Diagnosis by AI: Why trust is the key to acceptance
Errors in emergency diagnostics are common – artificial intelligence (AI) promises to improve diagnostic accuracy. However, both patients and doctors are often skeptical about the use of AI in medicine. Why is this the case – and how can trust in AI-supported diagnostics be strengthened?
AI with potential – and acceptance problems
Diagnoses in emergency medicine are often fraught with uncertainty – in over 12% of cases, the initial assessment and the subsequent discharge diagnosis differ significantly (Marcin et al., 2023). Artificial intelligence (AI) could help to reduce such errors (ten Berg et al., 2024), but patients and doctors often still distrust AI (Castelo et al., 2019; Li & Wang, 2024; Longoni et al., 2019; Shaffer et al., 2013). High risks in the healthcare sector increase concerns about data security and human oversight, with trust acting as the key to greater acceptance. In our study, we therefore investigated AI acceptance factors of patients and physicians.

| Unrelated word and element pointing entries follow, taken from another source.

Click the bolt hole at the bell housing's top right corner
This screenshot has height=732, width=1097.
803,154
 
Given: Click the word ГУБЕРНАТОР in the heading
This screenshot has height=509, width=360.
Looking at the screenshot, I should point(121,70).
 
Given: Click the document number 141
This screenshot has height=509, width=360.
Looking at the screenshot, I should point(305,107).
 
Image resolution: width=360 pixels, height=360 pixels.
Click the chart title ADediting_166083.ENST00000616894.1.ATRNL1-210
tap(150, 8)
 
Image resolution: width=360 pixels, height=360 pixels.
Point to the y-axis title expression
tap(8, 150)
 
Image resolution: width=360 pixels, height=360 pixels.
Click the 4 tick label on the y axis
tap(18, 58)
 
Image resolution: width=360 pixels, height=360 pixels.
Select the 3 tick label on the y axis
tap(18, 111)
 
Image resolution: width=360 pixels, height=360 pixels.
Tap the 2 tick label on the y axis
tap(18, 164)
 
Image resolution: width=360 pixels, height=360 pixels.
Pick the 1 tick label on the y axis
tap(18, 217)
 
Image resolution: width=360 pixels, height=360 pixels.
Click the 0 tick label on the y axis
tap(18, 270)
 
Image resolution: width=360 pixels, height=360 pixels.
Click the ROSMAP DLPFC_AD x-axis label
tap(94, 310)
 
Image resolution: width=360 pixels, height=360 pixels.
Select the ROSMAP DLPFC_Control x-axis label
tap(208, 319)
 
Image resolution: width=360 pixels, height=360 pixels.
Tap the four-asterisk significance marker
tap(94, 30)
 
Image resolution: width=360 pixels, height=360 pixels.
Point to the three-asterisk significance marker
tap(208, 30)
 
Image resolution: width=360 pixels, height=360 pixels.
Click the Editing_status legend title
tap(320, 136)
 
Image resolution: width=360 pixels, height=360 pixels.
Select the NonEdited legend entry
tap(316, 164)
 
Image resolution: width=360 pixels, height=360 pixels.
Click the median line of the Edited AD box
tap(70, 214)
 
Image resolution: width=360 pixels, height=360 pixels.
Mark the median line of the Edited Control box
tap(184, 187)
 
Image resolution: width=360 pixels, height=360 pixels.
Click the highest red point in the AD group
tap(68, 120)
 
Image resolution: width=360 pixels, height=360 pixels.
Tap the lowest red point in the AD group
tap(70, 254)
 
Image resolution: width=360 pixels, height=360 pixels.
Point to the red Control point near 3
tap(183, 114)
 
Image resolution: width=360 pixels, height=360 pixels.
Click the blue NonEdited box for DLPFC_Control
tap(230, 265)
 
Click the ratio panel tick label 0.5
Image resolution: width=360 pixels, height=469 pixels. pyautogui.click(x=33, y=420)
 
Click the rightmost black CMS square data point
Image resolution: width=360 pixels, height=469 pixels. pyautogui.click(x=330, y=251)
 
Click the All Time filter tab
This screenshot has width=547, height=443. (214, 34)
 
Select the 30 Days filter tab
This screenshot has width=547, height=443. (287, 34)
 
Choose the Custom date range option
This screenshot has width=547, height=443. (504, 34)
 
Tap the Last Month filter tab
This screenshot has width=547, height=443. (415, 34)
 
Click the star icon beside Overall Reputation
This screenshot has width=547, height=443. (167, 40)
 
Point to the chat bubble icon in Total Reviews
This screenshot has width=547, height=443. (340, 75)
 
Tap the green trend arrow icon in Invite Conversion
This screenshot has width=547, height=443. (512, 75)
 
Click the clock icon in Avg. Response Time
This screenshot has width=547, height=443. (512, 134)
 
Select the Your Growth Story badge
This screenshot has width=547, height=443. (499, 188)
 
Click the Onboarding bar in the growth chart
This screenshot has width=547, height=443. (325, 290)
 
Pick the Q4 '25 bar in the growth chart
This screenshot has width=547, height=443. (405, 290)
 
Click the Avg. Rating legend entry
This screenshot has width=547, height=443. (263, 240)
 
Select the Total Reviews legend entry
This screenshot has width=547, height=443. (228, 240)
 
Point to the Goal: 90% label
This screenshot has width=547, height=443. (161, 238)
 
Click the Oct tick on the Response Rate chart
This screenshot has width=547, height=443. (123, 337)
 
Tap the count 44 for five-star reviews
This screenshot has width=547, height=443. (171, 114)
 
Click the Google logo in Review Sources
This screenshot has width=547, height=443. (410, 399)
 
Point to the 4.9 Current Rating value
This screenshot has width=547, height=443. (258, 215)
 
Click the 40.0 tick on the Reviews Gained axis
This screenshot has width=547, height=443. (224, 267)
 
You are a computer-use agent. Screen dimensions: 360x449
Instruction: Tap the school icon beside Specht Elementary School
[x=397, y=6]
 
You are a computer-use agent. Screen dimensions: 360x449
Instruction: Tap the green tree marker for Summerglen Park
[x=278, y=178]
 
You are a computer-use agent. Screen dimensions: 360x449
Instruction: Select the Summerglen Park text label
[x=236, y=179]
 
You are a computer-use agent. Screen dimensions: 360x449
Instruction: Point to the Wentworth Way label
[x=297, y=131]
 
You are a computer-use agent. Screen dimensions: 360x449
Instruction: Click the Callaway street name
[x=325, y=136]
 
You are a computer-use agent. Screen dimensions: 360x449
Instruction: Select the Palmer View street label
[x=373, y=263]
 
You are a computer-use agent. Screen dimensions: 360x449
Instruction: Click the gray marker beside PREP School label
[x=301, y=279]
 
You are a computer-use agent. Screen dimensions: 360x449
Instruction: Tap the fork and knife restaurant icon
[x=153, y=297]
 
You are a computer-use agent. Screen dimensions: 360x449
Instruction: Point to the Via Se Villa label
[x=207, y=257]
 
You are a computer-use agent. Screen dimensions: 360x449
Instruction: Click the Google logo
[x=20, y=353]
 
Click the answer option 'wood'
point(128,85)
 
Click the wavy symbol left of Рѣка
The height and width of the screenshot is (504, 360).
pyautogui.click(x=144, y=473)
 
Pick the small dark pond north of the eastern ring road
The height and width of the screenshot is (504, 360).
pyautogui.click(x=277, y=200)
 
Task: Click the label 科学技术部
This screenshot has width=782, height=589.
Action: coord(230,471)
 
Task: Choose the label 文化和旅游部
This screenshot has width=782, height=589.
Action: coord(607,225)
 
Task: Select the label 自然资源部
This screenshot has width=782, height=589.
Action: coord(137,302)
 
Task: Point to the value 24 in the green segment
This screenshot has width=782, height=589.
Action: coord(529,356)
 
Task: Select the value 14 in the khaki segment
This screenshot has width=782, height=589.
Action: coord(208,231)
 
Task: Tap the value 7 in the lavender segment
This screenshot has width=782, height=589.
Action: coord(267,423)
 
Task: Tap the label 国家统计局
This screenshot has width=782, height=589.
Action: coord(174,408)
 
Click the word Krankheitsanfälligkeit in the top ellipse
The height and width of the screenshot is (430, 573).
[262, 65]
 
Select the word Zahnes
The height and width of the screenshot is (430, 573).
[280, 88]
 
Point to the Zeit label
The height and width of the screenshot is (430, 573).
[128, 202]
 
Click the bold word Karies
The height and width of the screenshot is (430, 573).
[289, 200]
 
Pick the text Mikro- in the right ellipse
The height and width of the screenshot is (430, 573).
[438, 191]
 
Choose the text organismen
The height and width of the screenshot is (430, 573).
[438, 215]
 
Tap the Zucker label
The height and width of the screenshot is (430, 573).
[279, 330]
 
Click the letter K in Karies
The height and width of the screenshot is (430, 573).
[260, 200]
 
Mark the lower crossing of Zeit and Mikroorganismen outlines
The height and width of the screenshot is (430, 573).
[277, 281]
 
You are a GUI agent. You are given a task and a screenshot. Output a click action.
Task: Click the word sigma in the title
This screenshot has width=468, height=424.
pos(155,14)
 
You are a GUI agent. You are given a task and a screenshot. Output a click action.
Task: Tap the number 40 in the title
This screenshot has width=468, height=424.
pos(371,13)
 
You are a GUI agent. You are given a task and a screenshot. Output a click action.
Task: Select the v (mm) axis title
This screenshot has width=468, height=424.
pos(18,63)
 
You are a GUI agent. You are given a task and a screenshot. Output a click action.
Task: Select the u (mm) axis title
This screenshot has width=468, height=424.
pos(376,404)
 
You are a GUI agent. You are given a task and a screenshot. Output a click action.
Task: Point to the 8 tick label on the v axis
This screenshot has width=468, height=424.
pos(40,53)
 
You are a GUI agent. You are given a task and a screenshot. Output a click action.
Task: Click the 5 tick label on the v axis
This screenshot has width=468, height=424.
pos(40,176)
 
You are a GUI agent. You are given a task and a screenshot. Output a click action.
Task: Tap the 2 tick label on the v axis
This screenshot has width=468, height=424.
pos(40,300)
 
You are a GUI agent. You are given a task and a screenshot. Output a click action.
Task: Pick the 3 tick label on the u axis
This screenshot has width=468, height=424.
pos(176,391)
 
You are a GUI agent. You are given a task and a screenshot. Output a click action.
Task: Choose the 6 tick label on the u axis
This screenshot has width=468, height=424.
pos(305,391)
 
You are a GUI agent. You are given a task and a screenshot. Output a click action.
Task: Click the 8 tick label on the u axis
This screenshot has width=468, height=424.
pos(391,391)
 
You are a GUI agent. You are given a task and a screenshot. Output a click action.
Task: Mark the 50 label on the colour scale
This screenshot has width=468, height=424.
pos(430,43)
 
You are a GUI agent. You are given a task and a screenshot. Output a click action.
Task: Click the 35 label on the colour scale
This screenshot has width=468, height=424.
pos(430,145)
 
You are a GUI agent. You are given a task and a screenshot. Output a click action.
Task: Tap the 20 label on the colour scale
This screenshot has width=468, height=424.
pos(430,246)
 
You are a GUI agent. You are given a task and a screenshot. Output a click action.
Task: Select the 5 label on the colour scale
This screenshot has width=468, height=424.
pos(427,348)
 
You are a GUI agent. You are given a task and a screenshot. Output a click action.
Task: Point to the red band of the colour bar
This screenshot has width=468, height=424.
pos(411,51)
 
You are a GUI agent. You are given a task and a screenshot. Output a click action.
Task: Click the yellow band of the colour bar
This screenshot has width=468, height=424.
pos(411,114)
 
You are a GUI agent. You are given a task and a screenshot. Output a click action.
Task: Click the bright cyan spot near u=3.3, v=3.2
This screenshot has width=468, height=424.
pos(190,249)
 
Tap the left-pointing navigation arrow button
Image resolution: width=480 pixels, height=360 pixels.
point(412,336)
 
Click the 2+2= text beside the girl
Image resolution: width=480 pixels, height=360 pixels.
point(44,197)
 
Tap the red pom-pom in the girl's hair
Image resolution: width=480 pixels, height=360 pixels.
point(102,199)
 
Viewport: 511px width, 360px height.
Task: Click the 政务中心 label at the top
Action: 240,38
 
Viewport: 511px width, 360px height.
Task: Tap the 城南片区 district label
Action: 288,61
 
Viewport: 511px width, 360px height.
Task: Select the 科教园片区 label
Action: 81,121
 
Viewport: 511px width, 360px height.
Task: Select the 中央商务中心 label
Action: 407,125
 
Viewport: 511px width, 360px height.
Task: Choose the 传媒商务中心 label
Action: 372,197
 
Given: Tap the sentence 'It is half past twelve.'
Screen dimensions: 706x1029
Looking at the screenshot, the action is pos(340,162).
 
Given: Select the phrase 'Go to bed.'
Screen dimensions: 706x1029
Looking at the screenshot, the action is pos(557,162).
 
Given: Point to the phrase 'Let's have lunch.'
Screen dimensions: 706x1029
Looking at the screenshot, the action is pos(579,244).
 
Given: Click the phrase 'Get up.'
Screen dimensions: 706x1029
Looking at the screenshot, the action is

What motivates patients and doctors: Insights from interviews
In our interviews with 20 patients and 11 doctors, we identified trust, safety, and supervision as key topics. Patients initially showed positive attitudes towards AI, but their trust in AI diagnoses was mixed. Main concerns were related to physician oversight, the doctor-patient relationship (fear of reduced human interaction), data security, patient safety, liability, and lack of understanding about AI effectiveness. Doctors were cautiously optimistic and saw benefits, but were unsure whether they could fully trust AI diagnoses. They shared similar reservations: Data security, patient safety, and risk of algorithmic bias. Doctors also emphasized the need for clear regulations for AI. Both groups recognized the potential of AI, but identified barriers to trust and called for oversight and evidence. Patients were concerned about the doctor-patient relationship and the potential reduction in human interaction, while doctors also emphasized the need for a regulatory framework.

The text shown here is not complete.